Il y a de l’étoffe dans cette femme ; c’est une grande et magnifique nature que l’opinion devrait diriger et non pas flétrir. Mais, race étiolée que nous sommes, nous avons peur des natures fortes comme les écoliers paresseux ont peur de leur maître, et nous avons plus tôt fait de les crayonner furtivement en caricature derrière une porte que de profiter de leurs enseignements.

Les ouvrages de madame Flora Tristan sont : 1o les Pérégrinations d’une paria, histoire des voyages de l’auteur au Pérou, que l’on retrouve assez dans son ouvrage pour qu’on n’ait pas le droit de dire : Ce n’est pas lui. Le grand caractère de cette femme excentrique commence à se dessiner hardiment dans cet ouvrage, qui a été brûlé publiquement à Arequipa, et qui a fait supprimer une pension que madame Flora recevait de sa famille péruvienne.

2o Méphis, roman social à l’état d’ébauche, comme le disait l’auteur elle-même dans une lettre particulière. On y trouve une nouvelle et étonnante théorie sur l’amour avec les idées révolutionnaires les plus avancées.

3o Les Promenades dans Londres, ouvrage de statistique populaire vraiment consciencieux et utile ; l’auteur s’y élève déjà à la dignité d’apôtre humanitaire.

4o Enfin l’Union ouvrière, petit livre gros d’idées et d’avenir, qui seul peut absoudre madame Flora des petits travers de son génie incompris et qui la place définitivement à la tête des hommes d’action de notre époque.

La vie de cette femme, fut pleine de douloureux mystères. Victime tant de fois d’une société qu’elle se sentait de force à broyer à son tour sous ses pieds, elle ne se borna plus à se défendre ; elle osa attaquer, et l’ordre civilisé tout entier pâlit devant elle. Elle faisait horreur, mais elle faisait envie, et la paria se montra si calme et si belle dans son exil, au milieu du monde civilisé, que le démon victorieux parut plus heureux que les anges.

Elle sentait bien toutefois que la lutte n’était pas la condition éternelle de son existence ; l’unitéisme avait envahi cette belle nature comme la splendeur du soleil investit ceux qui montent au-dessus des nuages.

Jamais aspirations aussi ardentes vers la paix universelle ne firent palpiter un cœur de femme ; jamais rêves plus suaves d’angélique chasteté ne purifièrent un cœur ! Flora était une nature toute catholique, parce qu’elle était plus forte que tous les préjugés philosophiques. Née quelques siècles plus tôt, elle eût été sainte Thérèse, et, dans notre siècle de doute byronnien et de littérature satanique, elle ne fut jalouse de rivaliser avec Satan que pour le vaincre et le ramener à Dieu.
+--
* Liste des tâches
**a.** Répondez à ces questions d'après le texte sur Flora Tristan :
(i) Dans quelle ville les Pérégrinations d'une paria ont-elles été brûlées publiquement ?
(ii) Quel ouvrage est présenté comme un roman social à l'état d'ébauche ?
(iii) Qui Flora eût-elle été si elle était née quelques siècles plus tôt ?
**b.** Reproduisez fidèlement le passage du texte sur Flora Tristan qui va de « 4o Enfin l’Union » à « que les anges. ».

* Bloc de données
+--
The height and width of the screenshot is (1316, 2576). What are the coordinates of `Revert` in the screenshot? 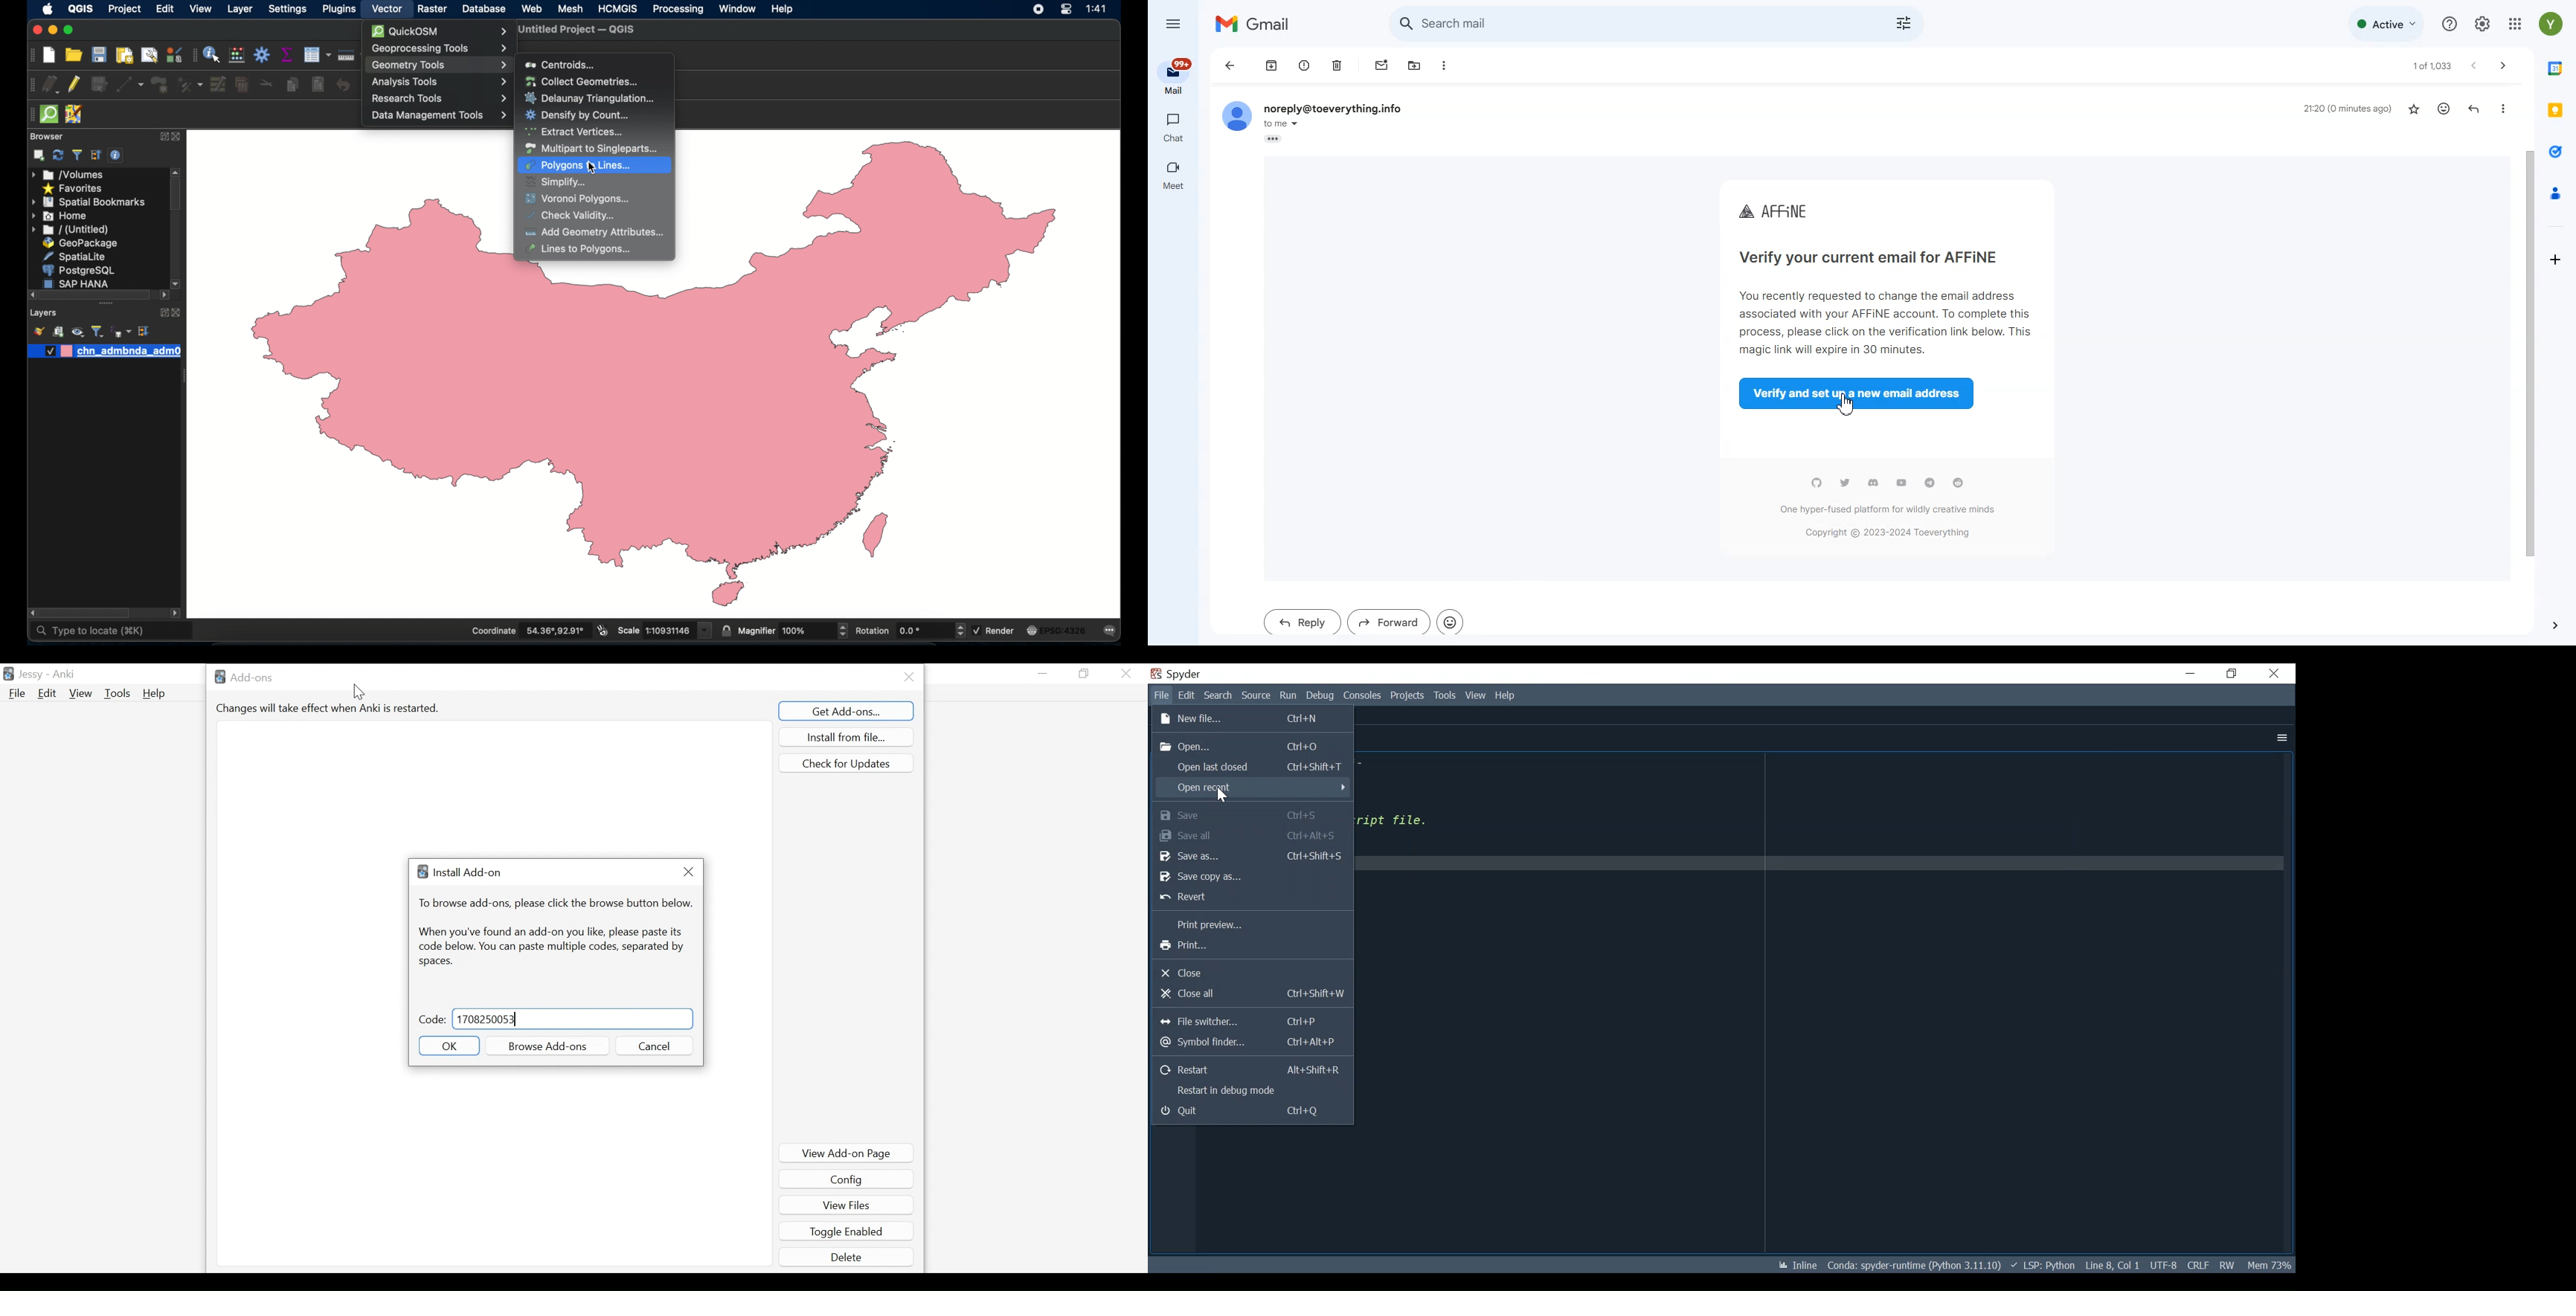 It's located at (1250, 897).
+--
* Résultats attendus
**a.**
(i) À Arequipa.
(ii) Méphis.
(iii) Sainte Thérèse.

**b.**
4o Enfin l’Union ouvrière, petit livre gros d’idées et d’avenir, qui seul peut absoudre madame Flora des petits travers de son génie incompris et qui la place définitivement à la tête des hommes d’action de notre époque.

La vie de cette femme, fut pleine de douloureux mystères. Victime tant de fois d’une société qu’elle se sentait de force à broyer à son tour sous ses pieds, elle ne se borna plus à se défendre ; elle osa attaquer, et l’ordre civilisé tout entier pâlit devant elle. Elle faisait horreur, mais elle faisait envie, et la paria se montra si calme et si belle dans son exil, au milieu du monde civilisé, que le démon victorieux parut plus heureux que les anges.